Selama berada di daerah lain, Dugal tak mesti tidur di tempat yang nyaman. Kalau tak di penginapan, ia memilih teras masjid atau langgar untuk bermalam. Tentu dengan meminta izin terlebih dahulu kepada pengelola tempat ibadah itu. Kalau tak dapat izin Dugal mencari tempat lain. Yang penting bisa untuk berbaring.
Selain itu ada WC dan kamar mandi. Rata-rata masjid yang pernah ia datangi selalu membuka diri, kalau ada orang jauh yang mau bermalam. Tapi dengan syarat cukup di teras masjid saja. Tidak di dalam masjid.
Dugal merasa bersyukur dan senang atas sambutan baik itu. Kalau pengelolanya berada di tempat, ia akan membelikan makanan. Pas mau pulang, tak lupa Dugal titip amplop berisi uang kepada pengelola.

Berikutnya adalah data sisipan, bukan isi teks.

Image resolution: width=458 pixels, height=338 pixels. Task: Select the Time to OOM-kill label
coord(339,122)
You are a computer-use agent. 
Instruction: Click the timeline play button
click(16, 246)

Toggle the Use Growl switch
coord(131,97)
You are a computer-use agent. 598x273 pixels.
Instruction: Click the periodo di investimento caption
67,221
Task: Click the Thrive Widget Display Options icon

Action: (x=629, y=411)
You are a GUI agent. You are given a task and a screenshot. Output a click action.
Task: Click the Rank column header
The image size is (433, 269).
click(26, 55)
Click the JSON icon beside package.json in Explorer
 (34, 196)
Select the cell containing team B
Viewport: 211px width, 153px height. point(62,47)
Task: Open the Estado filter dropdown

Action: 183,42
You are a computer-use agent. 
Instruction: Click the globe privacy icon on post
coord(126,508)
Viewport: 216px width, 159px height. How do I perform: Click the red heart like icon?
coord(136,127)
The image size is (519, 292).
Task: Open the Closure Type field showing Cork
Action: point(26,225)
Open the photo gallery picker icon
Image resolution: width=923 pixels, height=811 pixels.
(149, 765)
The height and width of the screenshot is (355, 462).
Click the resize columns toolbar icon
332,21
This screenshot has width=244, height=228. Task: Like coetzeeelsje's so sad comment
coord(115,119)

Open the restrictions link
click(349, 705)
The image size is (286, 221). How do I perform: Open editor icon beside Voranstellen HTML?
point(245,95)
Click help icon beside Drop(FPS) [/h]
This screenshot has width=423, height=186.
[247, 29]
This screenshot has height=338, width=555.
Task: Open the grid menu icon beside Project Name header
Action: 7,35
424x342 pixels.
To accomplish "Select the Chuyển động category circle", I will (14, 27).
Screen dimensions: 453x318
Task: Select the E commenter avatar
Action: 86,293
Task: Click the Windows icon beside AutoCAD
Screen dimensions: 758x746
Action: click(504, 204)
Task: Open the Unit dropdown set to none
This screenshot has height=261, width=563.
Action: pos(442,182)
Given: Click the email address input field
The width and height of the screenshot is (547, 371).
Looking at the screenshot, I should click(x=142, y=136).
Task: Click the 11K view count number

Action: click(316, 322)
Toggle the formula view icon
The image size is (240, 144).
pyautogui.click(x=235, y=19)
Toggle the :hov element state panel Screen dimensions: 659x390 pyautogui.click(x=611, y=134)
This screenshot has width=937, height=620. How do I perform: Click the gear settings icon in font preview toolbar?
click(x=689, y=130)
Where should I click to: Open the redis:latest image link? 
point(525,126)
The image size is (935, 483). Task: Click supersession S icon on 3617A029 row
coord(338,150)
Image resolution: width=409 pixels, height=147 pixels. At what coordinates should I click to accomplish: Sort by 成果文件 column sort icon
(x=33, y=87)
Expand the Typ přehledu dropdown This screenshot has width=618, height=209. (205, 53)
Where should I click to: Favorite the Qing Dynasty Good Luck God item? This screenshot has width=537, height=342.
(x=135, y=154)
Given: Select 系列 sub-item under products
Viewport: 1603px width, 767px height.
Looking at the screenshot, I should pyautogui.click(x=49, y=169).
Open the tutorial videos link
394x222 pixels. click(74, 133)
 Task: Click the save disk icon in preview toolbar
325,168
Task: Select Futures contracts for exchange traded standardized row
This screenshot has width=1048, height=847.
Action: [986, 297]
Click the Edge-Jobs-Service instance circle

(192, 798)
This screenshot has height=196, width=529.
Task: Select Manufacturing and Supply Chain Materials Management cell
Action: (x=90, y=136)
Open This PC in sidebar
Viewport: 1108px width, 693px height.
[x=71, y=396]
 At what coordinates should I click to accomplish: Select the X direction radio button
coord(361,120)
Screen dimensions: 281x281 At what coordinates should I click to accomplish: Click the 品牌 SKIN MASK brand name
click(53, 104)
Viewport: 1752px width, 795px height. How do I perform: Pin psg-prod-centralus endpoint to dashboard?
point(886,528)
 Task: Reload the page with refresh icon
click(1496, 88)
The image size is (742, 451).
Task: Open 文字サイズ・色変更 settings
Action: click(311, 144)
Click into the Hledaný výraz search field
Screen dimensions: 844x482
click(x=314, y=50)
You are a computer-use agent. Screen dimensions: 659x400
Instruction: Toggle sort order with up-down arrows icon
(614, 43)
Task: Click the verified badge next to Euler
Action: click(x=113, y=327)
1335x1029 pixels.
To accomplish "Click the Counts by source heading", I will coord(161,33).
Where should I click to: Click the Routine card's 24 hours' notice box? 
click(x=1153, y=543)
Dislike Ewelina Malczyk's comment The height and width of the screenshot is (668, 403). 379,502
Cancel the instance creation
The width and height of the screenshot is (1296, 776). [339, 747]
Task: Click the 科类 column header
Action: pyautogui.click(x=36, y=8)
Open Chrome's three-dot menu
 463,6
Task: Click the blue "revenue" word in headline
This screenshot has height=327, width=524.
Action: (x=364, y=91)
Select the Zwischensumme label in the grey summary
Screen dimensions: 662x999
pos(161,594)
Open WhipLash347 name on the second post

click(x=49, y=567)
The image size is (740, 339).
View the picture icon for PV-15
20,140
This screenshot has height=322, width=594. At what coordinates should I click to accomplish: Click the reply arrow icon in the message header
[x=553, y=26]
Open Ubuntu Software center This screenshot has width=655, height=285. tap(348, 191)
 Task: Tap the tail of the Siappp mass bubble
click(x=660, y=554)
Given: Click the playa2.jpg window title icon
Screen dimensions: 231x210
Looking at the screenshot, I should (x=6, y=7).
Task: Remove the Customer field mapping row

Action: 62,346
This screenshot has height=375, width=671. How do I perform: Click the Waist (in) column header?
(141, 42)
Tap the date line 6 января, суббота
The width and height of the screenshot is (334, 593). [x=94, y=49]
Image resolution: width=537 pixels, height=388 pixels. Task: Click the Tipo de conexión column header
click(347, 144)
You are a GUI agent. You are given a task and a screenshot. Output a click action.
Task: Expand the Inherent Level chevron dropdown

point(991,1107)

Selama Dugal pergi, yang mengurus ternak ayam kampungnya, Ibunya. Dengan pesan bila ada orang mengantar ayam kampung, diterima saja. Juga bila ada yang mau beli ayam, jual saja. Biar ada uang untuk keseharian untuk orangtuanya, selama Dugal pergi ke daerah lain sementara waktu.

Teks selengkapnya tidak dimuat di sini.